在猪的商业化品系选育中，繁殖性状如产仔数、乳头数等在母系猪的选育中尤为重要。产仔数作为母猪重要的生产性状之一，反映了母猪繁殖力水平、猪场生产水平和经济效应。随着社会经济的发展，人们生活水平普遍提高，对猪肉的需求量也日益增多。根据国家统计局和猪e网等数据，2017年我国生猪存栏量为43325万头，出栏量为68861万头。我国生猪存栏量、出栏量以及产肉量约占世界一半。产仔数的高低直接关系到每头母猪提供育肥猪的数量和猪肉供给量。作为养猪大国，如何提高猪的产仔数尤为必要。然而，传统选育方法基于表型选择，没有准确的遗传信息，选育过程缓慢且效果甚微。近年来，由于分子生物学技术的飞速发展，各种基因标记的发现，利用分子标记辅助育种技术对产仔数进行选育，可以极大提高选择的准确率和生产速度。因此，解析产仔数变异的遗传机理，开发和利用新的基因或分子选育标记来提高猪的产仔性能具有重要意义。

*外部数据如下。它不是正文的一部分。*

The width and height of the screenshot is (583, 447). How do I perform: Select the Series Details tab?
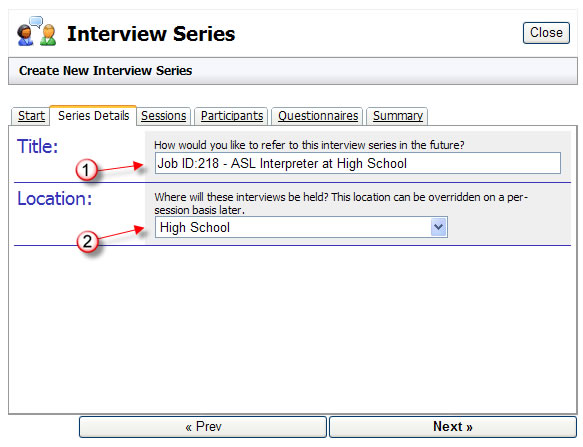click(93, 116)
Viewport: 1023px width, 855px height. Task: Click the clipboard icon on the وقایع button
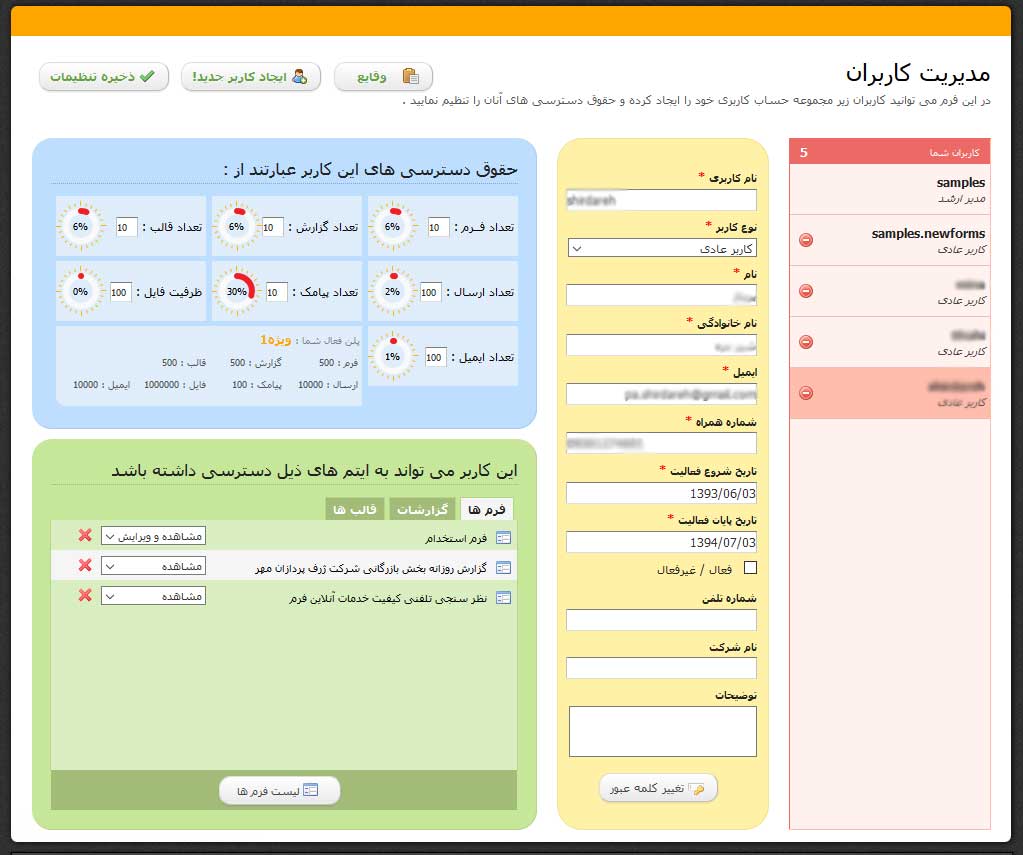tap(411, 76)
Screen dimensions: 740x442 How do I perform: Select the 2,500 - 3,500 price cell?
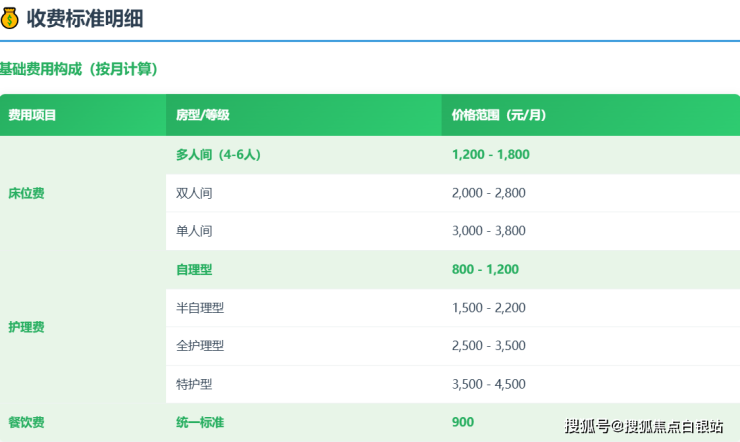(488, 346)
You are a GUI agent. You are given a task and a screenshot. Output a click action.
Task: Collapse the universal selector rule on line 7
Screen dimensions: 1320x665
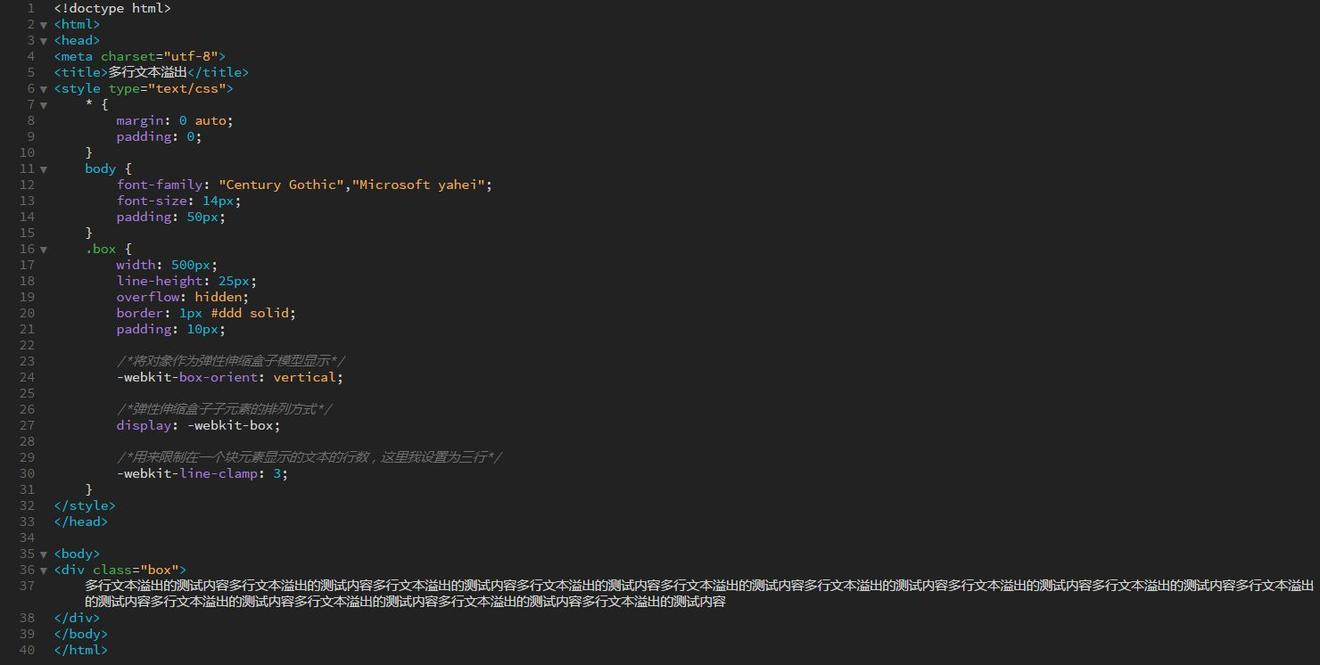tap(43, 105)
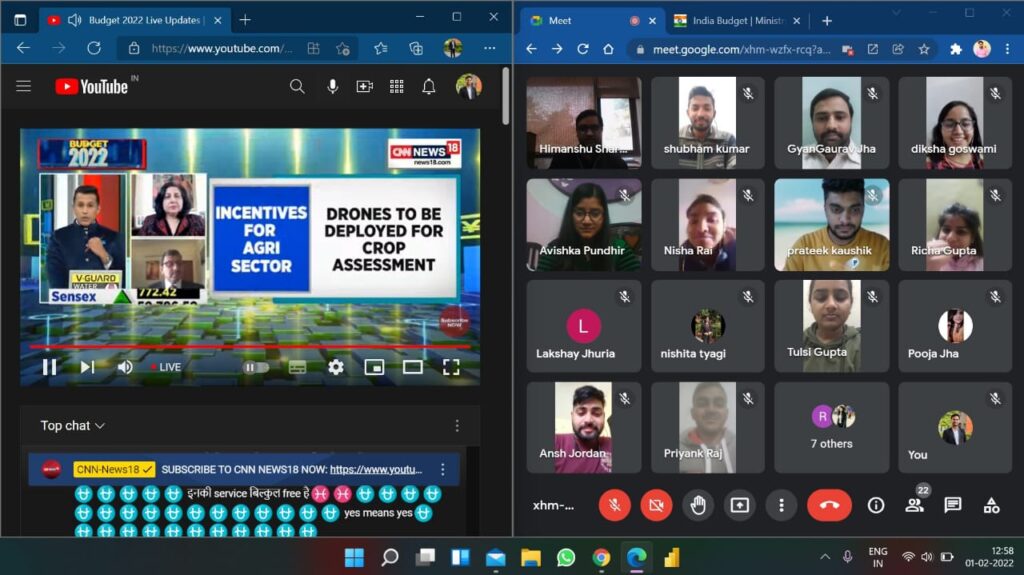1024x575 pixels.
Task: Open WhatsApp from the Windows taskbar
Action: (x=566, y=557)
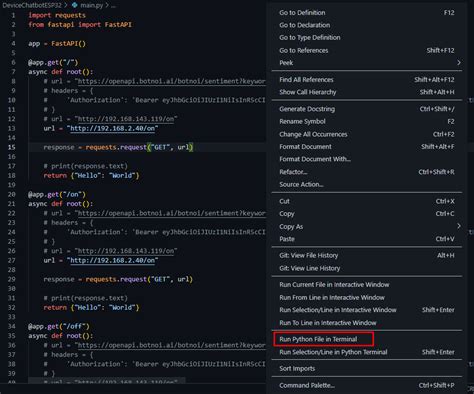The image size is (474, 394).
Task: Open the main.py breadcrumb chevron
Action: pyautogui.click(x=107, y=5)
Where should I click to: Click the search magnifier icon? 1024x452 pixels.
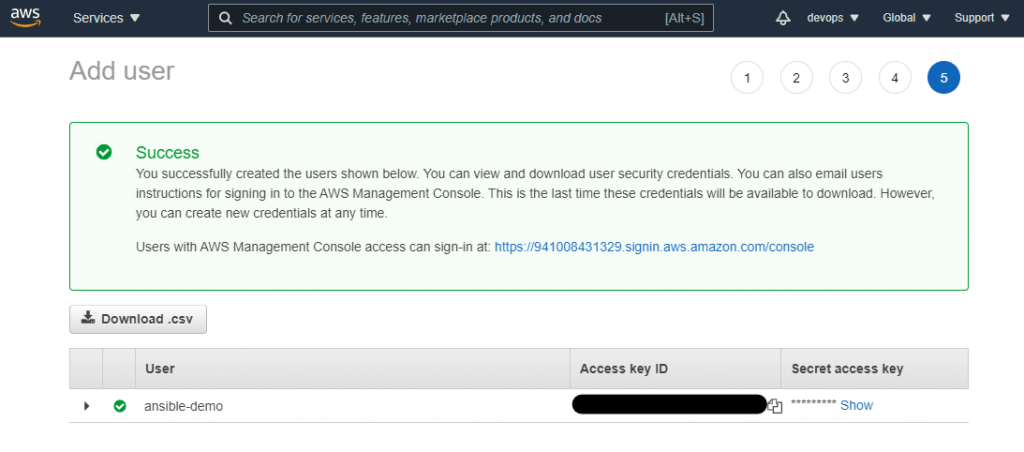pos(225,18)
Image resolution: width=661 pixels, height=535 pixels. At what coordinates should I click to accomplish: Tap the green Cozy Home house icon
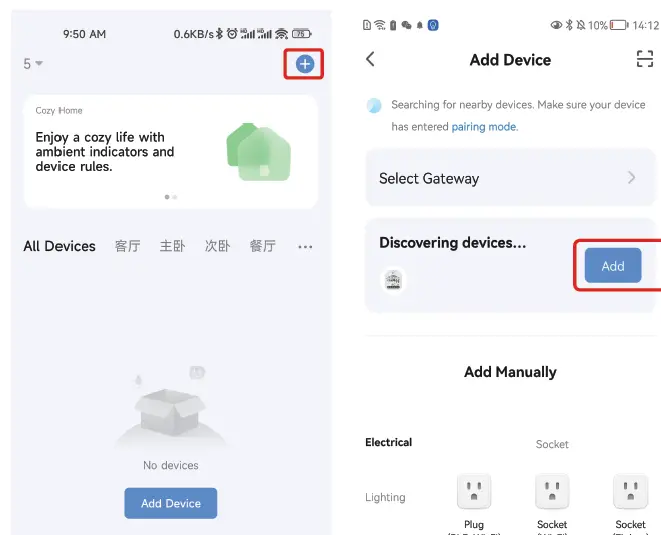(x=258, y=152)
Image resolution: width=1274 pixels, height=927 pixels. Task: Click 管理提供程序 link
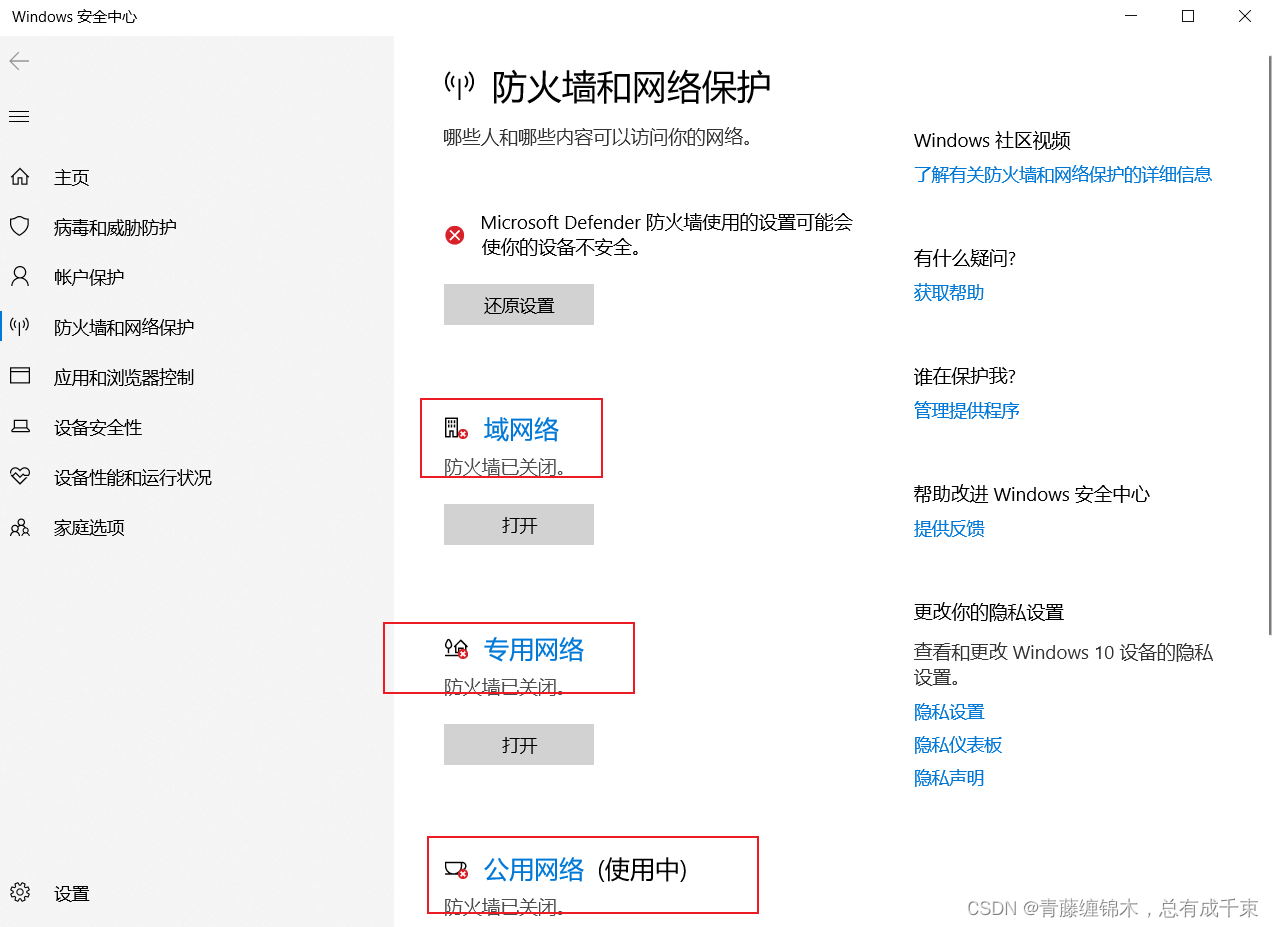(x=966, y=410)
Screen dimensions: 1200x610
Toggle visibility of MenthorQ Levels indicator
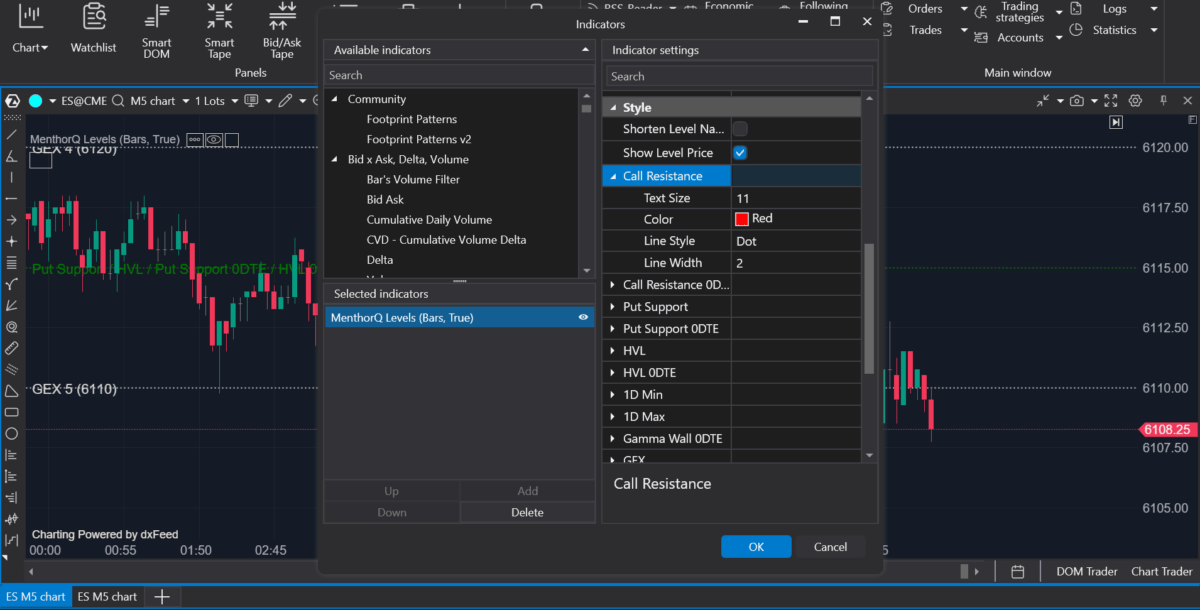tap(583, 317)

二花脸猪是我国太湖流域的优质猪种,以产仔数高而闻名于世界，是我国养猪业可持续发展的重要资源；虽然国内已有大量的研究机构利用二花脸来鉴别该猪种高繁殖力的遗传机理，但限于研究方法、手段、材料及繁殖性状本身复杂性等众多因素的制约，二花脸猪种高繁殖力遗传机制并没有得到充分的揭示和有效的利用。因此，通过开发和利用分子选育标记来提高二花脸猪的产仔性能意义重大。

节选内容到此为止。